A new report from George Washington University’s Program on Extremism found Twitter to be the medium of choice for U.S.-based sympathizers of the Islamic State, also known as ISIS, ISIL, and Daesh. Supporters of the terrorist group use the social network to disseminate propaganda, according to the Guardian.
The report, “ISIS in America: From Retweets to Raqqa,” released by the university’s Center on Cyber and Homeland Security, notes that social media is a key tool in radicalization and reveals the extent of this strategy in the U.S. It claims that 300 American ISIS sympathizers are currently active on social media, in particular Twitter.
The report also says that many of the accounts that tweet original content (termed “nodes”) tend to get suspended, an action taken as a “badge of honor” within the sympathizers’ network. But suspending accounts doesn’t stop the spread of messages: Others users, known as “amplifiers,” simply retweet material, and some, known as “shout-outs,” promote the newly created accounts of suspended users. “They are adopting increasingly sophisticated techniques to circumvent the authorities in a “never-ending cat-and-mouse game,” the Guardian writes.

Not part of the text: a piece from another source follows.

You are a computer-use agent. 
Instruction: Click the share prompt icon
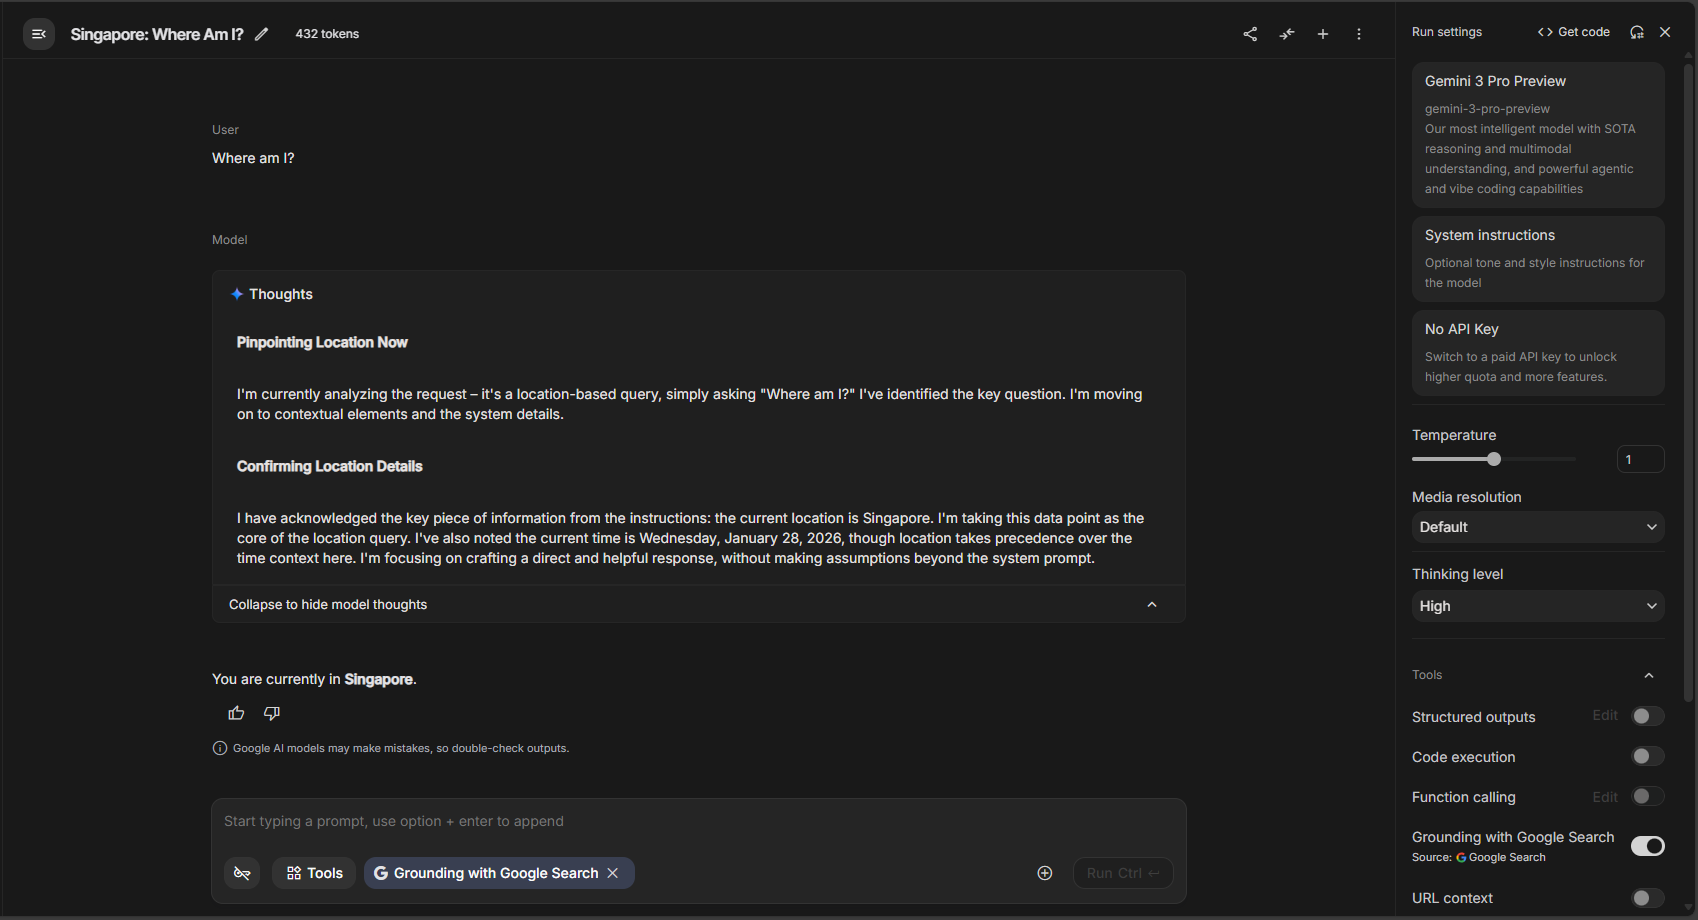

As for the traits of individual ISIS supporters in the U.S., the study states that 86 percent are male and 14 percent are female; the average age is 26; two in five are Muslim converts; and more than half have either traveled or attempted to travel abroad. In 2015, 56 individuals were arrested in the U.S. on ISIS-related activity charges — a record number of terrorism-related arrests for any year since September 11, 2001, according to the report.

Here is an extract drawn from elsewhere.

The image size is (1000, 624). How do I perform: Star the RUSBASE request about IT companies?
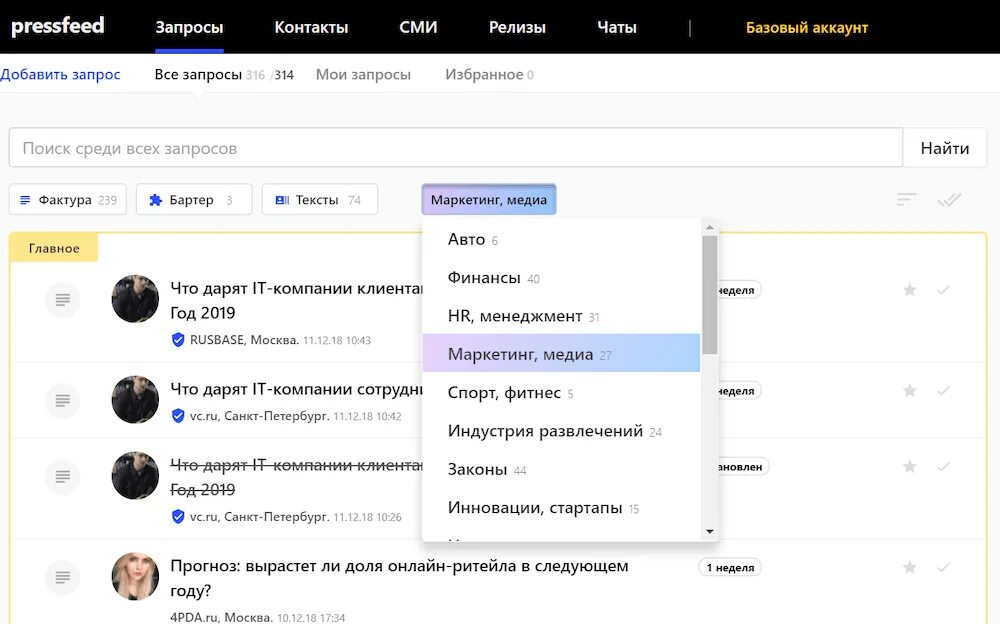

While Twitter is the social platform of choice for ISIS sympathizers, other networks such as Facebook, Google+, and Tumblr are also utilized, according to the report. The hotbed of online activity is referred to as the “radicalization echo chamber” and also includes Instagram posts.
American ISIS sympathizers were identified by using Twitter’s geo-location software. Additional research methods included analyzing the syntax, spelling, and cultural context of tweets to “isolate Americans from the much larger English-speaking ISIS community on Twitter.”
In terms of iconography, the report states that sympathizers in the U.S. are particularly fond of black flags (a symbol of the terrorist organization), green birds, and lions. The last of these was cited in one particular case study, which found that an ISIS-related U.S. Twitter account was using a picture of the Detroit Lions NFL team as an avatar.
In the words of Lorenzo Vidino, co-author of the report, this research gives a “good” but by no means “perfect” snapshot of the online behavior of American ISIS sympathizers. Twitter refused to comment on the report, according to the Guardian. It did, however, warn that its existing policies forbid users from “[making] threats of violence or [promoting] violence, including threatening or promoting terrorism.”